И тут в выпускном, девятом, словесник заболевает, и Алексея Алексеевича дирекция просит подменить захворавшего «шкраба». А нужно сказать, что в нового учителя, в ленинградца с высшим, уже советским, образованием многие женщины, а также девушки городка были с удовольствием влюблены. Стройный, выше среднего роста, лицо одухотворено «благородными идеями», на голове непроходимая для расчески, скульптурной глыбой поблескивающая грива черных волос, голова постоянно приподнята чуть ввысь, лоб высокий, поминутно освобождаемый от напиравших на него волос, «культурные», в роговой оправе, очки, в верхнем кармане жилета костюмной тройки — ремешок от серебряного «Павла Буре». В руках, когда он стремительно обходит огромные дождевые лужи на улицах Усть-Сысольска, массивная трость с серебряной головой Мефистофеля, пригодная в «минуты жизни трудныя» к круговой обороне, ибо нос и бородка увесистого изображения сатаны довольны остро и угрожающе выпирали навстречу врагам.
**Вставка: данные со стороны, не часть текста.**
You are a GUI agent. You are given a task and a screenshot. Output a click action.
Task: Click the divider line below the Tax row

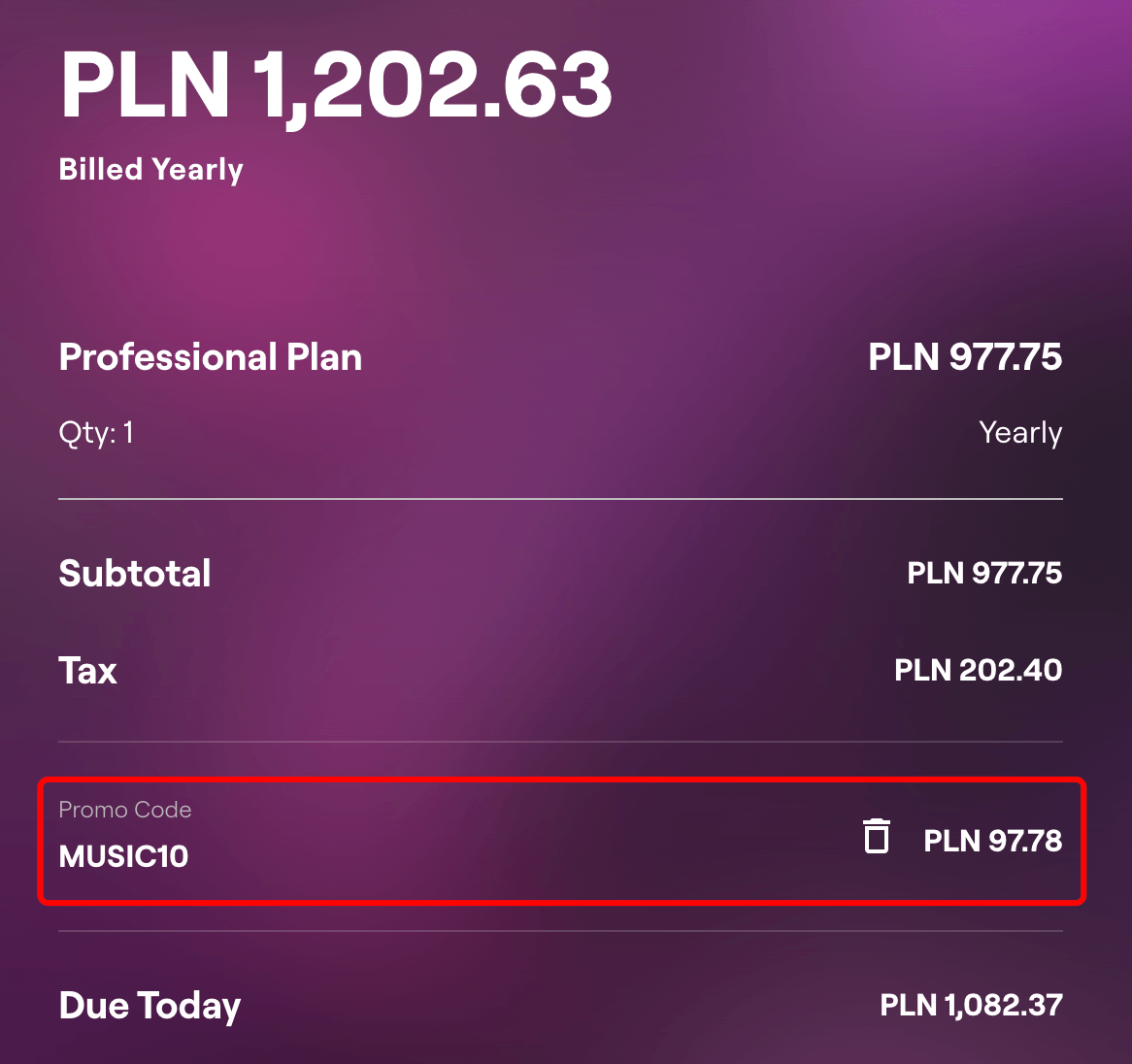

Рано утром по первому снегу приходит Алексей Алексеевич в школу, подготовленный, красноречивый, можно сказать, вдохновенный приходит, чтобы о новых веяниях современной литературы в изумленном девятом выпускном рассказать, и едва за учительский стол утверждается — необыкновенное вдруг беспокойство во всем своем молодом и красивом, ретивом организме ощущает. А внешне он тогда был, в сравнении с местными мужичками, деловыми, обыденными, — как башня, как монумент, как здание с архитектурными элементами, попирающее серый избяной ряд; и вот словно подземный толчок происходит под этим зданием, сотрясший всю элегантную «конструкцию» молодого словесника до основания, так что сам он беспорядочно, в явной панике то «Павла Буре» из кармана за ремешок выдернет, то огромный, отеческий, старорежимный еще кожаный портфель приказчичий с тремя замками перетряхивать начинает, то за очки хватается, дует на них, словно вспыхнули они ярким пламенем от раскалившихся при виде одного женского личика глаз учителя. А личико и впрямь замечательное, не сравнимое с остальными явилось ему в толпе девятого выпускного.